The Egyptians have always tried to protect the body of a deceased person as much as possible, not only against any harm coming from outside but also because they believed that in the hereafter a person would continue his life as he had lived it while on earth, and therefore would need his body. In addition to this, they also wished to reproduce a life-like, recognisable mummy. This was important to make it possible for the ba (the aspect of freely moving around, often translated incorrectly as “soul”) of the deceased to recognise the body to which it belonged and to return to it to rest on it, transferring the energy of the sun which it had received after flying out of the tomb.
If the body was destroyed, or if the ba could not recognise it and therefore was lost and could not return to the body, the ba could not function effectively. Therefore both preserving the body and giving it a life-like appearance was essential.
An unusually attractive mask, much nicer than most of these masks, which quite often are just ugly.
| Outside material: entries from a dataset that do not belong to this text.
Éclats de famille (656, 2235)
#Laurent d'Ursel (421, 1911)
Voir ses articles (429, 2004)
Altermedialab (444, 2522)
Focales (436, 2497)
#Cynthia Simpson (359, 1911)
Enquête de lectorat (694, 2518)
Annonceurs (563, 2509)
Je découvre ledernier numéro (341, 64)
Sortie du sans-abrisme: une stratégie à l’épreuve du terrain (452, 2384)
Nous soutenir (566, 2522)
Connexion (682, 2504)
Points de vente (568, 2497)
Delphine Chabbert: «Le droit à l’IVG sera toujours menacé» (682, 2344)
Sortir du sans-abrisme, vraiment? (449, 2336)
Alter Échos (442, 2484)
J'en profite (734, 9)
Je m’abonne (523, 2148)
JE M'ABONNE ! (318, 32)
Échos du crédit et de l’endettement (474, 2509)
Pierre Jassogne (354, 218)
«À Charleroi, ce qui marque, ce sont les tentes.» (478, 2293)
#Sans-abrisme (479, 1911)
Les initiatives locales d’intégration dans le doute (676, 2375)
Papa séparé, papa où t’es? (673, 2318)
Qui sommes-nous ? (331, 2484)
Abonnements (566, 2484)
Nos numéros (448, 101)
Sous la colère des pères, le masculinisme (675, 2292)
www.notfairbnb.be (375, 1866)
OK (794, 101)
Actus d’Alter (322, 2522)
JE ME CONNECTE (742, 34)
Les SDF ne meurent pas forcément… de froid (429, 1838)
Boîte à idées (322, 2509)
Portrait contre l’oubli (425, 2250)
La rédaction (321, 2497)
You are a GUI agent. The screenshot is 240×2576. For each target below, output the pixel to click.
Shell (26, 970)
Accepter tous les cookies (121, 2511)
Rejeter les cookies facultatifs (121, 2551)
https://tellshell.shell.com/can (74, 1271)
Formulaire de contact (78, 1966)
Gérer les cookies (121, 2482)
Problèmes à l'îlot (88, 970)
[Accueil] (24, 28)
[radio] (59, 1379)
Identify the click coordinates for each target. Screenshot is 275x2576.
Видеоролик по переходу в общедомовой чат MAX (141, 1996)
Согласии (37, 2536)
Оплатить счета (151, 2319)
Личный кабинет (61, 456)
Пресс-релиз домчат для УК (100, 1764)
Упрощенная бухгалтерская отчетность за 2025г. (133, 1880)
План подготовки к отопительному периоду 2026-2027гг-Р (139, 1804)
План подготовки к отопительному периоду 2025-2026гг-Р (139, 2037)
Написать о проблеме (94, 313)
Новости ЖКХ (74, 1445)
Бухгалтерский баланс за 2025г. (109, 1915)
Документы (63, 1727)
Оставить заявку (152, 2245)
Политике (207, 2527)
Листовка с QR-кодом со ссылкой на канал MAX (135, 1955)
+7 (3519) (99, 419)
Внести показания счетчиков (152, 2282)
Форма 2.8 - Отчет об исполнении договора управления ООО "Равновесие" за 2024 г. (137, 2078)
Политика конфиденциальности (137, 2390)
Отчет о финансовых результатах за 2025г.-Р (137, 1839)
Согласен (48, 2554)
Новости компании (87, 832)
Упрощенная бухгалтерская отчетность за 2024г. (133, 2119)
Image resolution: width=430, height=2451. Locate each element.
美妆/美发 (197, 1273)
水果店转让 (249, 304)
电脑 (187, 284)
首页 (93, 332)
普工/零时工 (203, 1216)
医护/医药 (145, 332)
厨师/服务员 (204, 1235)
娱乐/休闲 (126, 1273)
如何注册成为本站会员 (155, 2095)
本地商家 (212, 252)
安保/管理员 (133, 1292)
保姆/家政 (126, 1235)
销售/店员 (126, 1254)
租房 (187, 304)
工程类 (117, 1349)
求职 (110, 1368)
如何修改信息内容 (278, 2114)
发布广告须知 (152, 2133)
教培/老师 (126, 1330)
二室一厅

This one has a "prettiness" that is rare to find.
Literature:
Salima Ikram, “Mummification”, in Jacco Dieleman - Willeke Wendrich (eds.), UCLA Encyclopedia of Egyptology (University of California, Los Angeles. 2010); Salima Ikram - Aidan Dodson, The Mummy in Ancient Egypt: Equipping the Dead for Eternity (London, Thames & Hudson; Cairo, American University in Cairo Press, 1998), p. 166-275.
Dating:
Late Period, circa 500 B.C.
Size:
Height circa 14 cm.
Provenance:
Dutch private collection, acquired from Collector Antiquities, London; before that UK private collection, acquired in 1998 from Christopher Martin Ancient Art, London, who in turn acquired it from a deceased estate in London.
Condition:
Some losses to the gesso layer as shown on the photographs, but with most of the original coulors remaining; age related damage to the wood; overall a very nice mask.